- [What the task asks]: Copy the items below verbatim, starting with the line that contains "977x517 pixels." and continuing through the line that contains "click(x=497, y=30)", both lines included.

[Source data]
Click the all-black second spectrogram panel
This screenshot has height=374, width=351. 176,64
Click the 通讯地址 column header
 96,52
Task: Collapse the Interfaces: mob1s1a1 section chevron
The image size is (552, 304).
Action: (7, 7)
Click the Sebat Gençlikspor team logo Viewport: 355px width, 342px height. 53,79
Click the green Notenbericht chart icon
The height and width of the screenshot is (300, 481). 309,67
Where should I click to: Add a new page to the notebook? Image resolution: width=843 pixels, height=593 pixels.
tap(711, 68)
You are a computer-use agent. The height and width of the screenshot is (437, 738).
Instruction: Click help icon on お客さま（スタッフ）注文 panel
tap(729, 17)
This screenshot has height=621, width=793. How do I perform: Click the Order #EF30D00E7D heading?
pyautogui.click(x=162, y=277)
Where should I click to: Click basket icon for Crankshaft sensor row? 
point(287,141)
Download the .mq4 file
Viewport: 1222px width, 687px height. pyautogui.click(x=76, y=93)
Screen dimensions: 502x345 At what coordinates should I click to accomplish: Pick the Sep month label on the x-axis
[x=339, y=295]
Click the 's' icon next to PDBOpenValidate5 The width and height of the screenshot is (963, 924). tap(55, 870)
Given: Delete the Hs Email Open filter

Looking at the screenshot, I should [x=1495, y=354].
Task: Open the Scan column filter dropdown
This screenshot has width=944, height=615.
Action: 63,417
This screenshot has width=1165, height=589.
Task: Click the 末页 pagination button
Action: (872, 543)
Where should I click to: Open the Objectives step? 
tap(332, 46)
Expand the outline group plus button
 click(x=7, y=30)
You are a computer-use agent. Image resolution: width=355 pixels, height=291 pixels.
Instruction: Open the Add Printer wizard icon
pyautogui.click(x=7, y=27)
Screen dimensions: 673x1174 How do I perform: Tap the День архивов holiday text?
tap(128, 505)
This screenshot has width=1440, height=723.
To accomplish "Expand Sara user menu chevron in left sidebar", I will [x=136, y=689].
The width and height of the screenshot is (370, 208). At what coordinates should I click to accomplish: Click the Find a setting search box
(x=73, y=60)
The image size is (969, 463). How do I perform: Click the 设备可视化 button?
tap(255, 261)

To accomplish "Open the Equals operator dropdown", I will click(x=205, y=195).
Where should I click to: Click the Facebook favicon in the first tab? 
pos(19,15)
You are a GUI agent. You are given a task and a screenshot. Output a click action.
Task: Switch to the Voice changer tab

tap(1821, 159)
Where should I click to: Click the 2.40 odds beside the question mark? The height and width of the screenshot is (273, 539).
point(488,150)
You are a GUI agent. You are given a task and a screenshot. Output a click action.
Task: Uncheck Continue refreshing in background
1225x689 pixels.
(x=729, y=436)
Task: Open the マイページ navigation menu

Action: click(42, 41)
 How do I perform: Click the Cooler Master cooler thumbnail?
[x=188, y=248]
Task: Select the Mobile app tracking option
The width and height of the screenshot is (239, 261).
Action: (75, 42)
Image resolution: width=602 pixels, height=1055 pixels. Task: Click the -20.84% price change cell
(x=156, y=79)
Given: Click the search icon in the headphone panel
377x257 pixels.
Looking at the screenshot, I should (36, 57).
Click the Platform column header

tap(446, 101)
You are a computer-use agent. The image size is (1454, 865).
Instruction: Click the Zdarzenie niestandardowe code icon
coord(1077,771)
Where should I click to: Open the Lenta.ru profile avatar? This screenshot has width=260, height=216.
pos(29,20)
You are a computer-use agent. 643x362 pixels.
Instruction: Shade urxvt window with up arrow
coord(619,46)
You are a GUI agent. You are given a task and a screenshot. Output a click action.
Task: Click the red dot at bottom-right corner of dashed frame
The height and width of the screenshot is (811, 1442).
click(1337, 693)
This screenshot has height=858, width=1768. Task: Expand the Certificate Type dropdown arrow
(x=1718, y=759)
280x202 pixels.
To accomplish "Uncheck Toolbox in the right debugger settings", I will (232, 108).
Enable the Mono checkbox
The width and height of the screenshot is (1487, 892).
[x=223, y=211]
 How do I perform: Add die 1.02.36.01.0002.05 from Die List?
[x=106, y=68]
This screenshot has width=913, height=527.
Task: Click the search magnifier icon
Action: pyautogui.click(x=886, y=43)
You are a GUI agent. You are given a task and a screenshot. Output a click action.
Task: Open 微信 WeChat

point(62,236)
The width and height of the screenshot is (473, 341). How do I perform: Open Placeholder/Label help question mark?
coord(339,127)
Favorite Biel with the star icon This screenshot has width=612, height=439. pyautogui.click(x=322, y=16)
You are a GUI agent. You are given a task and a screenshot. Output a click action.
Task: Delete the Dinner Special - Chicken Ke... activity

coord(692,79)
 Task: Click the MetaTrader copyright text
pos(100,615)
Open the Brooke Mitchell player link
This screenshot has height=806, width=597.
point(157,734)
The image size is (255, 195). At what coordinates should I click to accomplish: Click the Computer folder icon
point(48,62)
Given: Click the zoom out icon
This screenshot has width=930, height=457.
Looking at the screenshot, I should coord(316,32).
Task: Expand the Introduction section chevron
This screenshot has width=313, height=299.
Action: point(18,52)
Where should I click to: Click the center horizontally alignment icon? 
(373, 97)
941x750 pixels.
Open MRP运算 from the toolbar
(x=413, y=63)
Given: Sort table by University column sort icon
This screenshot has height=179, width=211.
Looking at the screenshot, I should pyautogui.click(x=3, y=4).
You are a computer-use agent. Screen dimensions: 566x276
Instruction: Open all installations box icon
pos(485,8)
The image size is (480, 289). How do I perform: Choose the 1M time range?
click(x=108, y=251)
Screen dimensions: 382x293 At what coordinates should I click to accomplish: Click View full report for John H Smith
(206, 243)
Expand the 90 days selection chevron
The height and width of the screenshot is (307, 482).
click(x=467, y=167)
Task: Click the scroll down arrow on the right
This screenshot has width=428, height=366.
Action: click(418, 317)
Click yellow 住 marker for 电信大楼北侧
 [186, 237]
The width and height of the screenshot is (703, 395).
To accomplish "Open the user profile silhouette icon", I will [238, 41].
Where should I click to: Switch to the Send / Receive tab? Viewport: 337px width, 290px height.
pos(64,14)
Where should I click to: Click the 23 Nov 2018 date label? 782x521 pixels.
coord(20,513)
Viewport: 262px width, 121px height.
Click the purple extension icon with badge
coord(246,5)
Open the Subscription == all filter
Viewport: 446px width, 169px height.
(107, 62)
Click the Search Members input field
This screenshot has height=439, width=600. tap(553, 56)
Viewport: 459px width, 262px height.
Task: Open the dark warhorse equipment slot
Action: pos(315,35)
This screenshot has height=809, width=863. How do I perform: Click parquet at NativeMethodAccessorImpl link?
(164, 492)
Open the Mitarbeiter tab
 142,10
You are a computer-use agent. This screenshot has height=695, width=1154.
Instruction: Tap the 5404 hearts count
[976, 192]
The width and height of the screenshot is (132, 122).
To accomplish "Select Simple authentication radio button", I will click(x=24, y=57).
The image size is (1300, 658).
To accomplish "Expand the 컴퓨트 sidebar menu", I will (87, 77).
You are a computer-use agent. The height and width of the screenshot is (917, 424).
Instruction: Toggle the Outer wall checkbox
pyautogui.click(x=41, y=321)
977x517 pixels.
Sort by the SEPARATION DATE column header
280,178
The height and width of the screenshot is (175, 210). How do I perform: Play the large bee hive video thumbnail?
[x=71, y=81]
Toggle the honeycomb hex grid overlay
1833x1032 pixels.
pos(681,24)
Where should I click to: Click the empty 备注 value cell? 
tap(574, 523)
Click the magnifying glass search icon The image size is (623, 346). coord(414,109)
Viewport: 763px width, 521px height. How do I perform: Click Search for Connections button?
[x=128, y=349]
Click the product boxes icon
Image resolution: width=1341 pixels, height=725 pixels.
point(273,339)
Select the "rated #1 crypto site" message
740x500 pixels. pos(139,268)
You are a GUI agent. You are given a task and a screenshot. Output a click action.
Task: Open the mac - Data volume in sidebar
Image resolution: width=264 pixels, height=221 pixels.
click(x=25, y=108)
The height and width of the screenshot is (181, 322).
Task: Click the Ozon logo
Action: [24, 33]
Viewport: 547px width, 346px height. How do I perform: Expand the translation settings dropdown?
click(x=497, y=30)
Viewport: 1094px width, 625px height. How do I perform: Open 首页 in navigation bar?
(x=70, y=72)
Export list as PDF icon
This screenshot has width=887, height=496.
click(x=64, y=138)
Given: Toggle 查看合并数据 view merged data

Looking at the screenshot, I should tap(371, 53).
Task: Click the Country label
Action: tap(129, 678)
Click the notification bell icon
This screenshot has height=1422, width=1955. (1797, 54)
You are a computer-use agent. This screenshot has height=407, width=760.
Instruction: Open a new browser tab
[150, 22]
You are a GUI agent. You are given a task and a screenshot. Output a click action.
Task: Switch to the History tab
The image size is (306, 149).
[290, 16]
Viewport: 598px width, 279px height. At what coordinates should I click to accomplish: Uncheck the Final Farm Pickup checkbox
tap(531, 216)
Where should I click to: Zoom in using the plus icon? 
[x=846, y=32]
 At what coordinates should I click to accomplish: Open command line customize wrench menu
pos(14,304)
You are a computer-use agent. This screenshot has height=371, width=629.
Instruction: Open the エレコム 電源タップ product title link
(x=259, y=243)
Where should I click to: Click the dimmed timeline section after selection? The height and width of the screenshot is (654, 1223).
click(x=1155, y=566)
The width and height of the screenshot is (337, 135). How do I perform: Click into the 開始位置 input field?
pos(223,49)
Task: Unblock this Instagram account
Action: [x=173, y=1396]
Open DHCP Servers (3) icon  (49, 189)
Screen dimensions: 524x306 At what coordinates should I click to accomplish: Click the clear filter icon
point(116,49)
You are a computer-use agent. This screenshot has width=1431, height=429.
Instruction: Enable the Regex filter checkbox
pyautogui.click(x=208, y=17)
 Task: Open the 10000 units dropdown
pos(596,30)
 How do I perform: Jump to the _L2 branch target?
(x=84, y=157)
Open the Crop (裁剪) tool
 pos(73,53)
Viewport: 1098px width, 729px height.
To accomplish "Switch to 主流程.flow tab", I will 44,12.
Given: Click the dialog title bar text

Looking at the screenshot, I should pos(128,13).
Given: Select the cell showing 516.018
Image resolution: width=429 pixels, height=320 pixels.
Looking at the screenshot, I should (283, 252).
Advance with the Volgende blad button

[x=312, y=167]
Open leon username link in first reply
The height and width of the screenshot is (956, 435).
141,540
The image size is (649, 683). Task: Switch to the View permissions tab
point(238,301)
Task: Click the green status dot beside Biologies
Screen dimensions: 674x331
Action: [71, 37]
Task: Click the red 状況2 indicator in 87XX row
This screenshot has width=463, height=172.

- [Task response]:
977x517 pixels.
Sort by the SEPARATION DATE column header
280,178
The height and width of the screenshot is (175, 210). How do I perform: Play the large bee hive video thumbnail?
[x=71, y=81]
Toggle the honeycomb hex grid overlay
1833x1032 pixels.
pos(681,24)
Where should I click to: Click the empty 备注 value cell? 
tap(574, 523)
Click the magnifying glass search icon The image size is (623, 346). coord(414,109)
Viewport: 763px width, 521px height. How do I perform: Click Search for Connections button?
[x=128, y=349]
Click the product boxes icon
Image resolution: width=1341 pixels, height=725 pixels.
point(273,339)
Select the "rated #1 crypto site" message
740x500 pixels. pos(139,268)
You are a GUI agent. You are given a task and a screenshot. Output a click action.
Task: Open the mac - Data volume in sidebar
Image resolution: width=264 pixels, height=221 pixels.
click(x=25, y=108)
The height and width of the screenshot is (181, 322).
Task: Click the Ozon logo
Action: [24, 33]
Viewport: 547px width, 346px height. How do I perform: Expand the translation settings dropdown?
click(x=497, y=30)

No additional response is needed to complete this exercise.